Thanks to everyone else


----------



## Playa123 (Jul 27, 2003)

Yeah thats sick, if you dont mind me askin, how did you paint that? Did you use engine paint or something?


----------



## 89Sentra (Jul 2, 2002)

Well i followed someones instructions under sethwas's HOW TO PAINT Interior

I bough sandable primer (grey) and then a laquor based bright red spray paint and a laquor metal flake clear coat..

I started by taking all pieces out and cleaning them with rubbing alchohol. 
Then i lightly sanded them with about 300 grit paper.. Wipe off all sand paper dust with dry rag..

Next is the primer.. I used 3 coats and lightly sanded it with around 450 grit paper... wiped down again.
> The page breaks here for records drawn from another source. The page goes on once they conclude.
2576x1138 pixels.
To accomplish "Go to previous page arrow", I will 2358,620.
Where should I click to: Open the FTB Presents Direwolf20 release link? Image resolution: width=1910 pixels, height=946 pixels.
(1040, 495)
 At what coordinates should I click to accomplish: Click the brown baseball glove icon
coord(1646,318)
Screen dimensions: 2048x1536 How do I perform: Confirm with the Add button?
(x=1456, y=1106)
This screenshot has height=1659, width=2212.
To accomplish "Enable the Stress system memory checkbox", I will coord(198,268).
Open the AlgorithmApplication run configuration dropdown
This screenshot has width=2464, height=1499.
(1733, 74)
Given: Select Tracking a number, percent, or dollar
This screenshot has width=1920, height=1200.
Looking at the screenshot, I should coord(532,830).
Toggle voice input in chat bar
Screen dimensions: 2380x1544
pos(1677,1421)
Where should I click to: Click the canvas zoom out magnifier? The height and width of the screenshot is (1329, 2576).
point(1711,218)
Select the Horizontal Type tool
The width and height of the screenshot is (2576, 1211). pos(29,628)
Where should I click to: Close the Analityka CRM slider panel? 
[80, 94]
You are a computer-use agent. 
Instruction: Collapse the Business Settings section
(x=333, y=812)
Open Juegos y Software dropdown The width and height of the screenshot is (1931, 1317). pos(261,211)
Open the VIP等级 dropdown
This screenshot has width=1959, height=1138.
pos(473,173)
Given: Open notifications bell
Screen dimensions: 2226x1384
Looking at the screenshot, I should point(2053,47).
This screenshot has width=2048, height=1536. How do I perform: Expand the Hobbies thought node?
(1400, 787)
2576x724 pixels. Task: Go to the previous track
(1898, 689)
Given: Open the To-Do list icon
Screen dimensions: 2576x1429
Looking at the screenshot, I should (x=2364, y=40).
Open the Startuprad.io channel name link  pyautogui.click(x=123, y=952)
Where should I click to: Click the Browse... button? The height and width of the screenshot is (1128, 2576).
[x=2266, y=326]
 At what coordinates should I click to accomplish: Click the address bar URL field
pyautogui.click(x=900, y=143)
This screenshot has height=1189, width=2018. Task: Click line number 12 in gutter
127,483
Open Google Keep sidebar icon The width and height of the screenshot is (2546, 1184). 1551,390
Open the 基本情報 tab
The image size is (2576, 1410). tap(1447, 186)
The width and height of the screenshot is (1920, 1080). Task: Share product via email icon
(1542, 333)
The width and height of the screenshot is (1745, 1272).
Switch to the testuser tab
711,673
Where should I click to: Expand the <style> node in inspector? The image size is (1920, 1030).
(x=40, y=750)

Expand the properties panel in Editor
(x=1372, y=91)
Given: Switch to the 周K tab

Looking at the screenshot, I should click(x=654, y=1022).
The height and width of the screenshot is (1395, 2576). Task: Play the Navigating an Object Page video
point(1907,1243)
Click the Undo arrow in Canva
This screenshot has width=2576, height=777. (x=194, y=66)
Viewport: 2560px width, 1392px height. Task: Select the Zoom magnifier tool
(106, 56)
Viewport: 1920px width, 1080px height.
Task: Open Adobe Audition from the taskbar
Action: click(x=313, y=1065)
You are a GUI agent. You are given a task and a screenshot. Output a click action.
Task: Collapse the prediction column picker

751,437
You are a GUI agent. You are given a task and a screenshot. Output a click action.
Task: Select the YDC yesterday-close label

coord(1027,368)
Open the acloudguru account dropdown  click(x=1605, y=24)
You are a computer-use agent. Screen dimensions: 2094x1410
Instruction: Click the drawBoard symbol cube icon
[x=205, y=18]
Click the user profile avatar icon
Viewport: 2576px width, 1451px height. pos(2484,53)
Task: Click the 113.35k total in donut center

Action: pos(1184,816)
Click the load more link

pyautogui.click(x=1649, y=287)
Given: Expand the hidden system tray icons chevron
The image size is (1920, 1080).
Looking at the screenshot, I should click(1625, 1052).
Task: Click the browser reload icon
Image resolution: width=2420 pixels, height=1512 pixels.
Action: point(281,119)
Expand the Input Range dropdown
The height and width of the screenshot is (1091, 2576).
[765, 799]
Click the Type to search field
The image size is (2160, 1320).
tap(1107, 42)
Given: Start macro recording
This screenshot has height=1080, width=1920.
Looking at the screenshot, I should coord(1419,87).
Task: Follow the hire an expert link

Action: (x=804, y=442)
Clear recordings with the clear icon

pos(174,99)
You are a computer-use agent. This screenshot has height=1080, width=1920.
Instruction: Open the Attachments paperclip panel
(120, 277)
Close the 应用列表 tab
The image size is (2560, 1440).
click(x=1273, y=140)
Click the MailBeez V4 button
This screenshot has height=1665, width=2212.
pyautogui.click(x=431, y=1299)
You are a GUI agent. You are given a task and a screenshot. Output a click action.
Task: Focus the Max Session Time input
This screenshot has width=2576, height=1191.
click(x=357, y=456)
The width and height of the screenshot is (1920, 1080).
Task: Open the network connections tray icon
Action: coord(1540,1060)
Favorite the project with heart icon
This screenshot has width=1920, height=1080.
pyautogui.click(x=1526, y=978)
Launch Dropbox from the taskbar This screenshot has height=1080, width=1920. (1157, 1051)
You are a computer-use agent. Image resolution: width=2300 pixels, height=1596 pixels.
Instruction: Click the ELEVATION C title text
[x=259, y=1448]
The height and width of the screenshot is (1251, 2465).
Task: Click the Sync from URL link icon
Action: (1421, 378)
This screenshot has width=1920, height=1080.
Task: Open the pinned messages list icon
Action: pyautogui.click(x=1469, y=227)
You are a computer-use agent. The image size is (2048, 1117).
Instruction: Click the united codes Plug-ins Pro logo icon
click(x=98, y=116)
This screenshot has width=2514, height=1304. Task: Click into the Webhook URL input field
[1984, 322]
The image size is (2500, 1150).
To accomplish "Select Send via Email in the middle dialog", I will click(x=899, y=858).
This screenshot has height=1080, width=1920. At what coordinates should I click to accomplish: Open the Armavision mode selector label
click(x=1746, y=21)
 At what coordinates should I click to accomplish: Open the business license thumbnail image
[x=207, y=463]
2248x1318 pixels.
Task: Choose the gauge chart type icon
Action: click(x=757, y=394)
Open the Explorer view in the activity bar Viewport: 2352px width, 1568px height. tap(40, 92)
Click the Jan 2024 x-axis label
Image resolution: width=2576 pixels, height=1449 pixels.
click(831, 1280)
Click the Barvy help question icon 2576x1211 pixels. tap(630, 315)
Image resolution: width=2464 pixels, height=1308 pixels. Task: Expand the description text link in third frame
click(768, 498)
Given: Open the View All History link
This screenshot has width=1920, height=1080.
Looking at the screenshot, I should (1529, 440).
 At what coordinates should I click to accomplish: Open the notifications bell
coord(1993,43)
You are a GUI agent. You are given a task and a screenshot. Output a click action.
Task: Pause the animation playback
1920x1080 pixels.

Then the rest was just strait painting. 3 coats of red and 3-4 coats of clear.


----------



## sethwas (Apr 30, 2002)

Wow,
Must've taken a few cans.

Seth


----------



## Playa123 (Jul 27, 2003)

Hmm, let us know what happens with it. I want to paint my interior as well but im nervous about the paint peeling and chipping. Any solutions?


----------



## LethalAudio (Feb 12, 2003)

mines been painted for about 3 or 4 months now and i havent had a bit of either.


----------



## andre (Apr 30, 2002)

IMO, you shouldn't have painted the vents on top of the dash....reflections may be distracting at time.....just a thought. Otherwise, I say good work.


----------



## xt_out (Jun 23, 2003)

looks good man. im ready to go all out with the interior painting. either white or navy blue. about the shift boot, im getting a new ractive c/f look one. you can have my black suede w/ red threading one for $5 plus shipping. its not the greatest but its better thatn the acordian.
i actually have a story behind this that i may as well tell
damn rice shop sold it to me for $50 before i knew anything about anything. its APC damnit!!! saw the same one at schucks for $20 i got ripped off on that one. needless to say thats the last time i bought anything from them.


ps. pm me about your rapping. we could do a colab if you have the right program ----(seperate track recording) your styles pretty tight. i'll try and get some of my samples up


----------



## 89Sentra (Jul 2, 2002)

andre said:


> *IMO, you shouldn't have painted the vents on top of the dash....reflections may be distracting at time.....just a thought. Otherwise, I say good work.  *


Yeah there a PITA.. I didnt think of that


----------



## whiteb14 (Jul 7, 2002)

SWEET... nice job on them


----------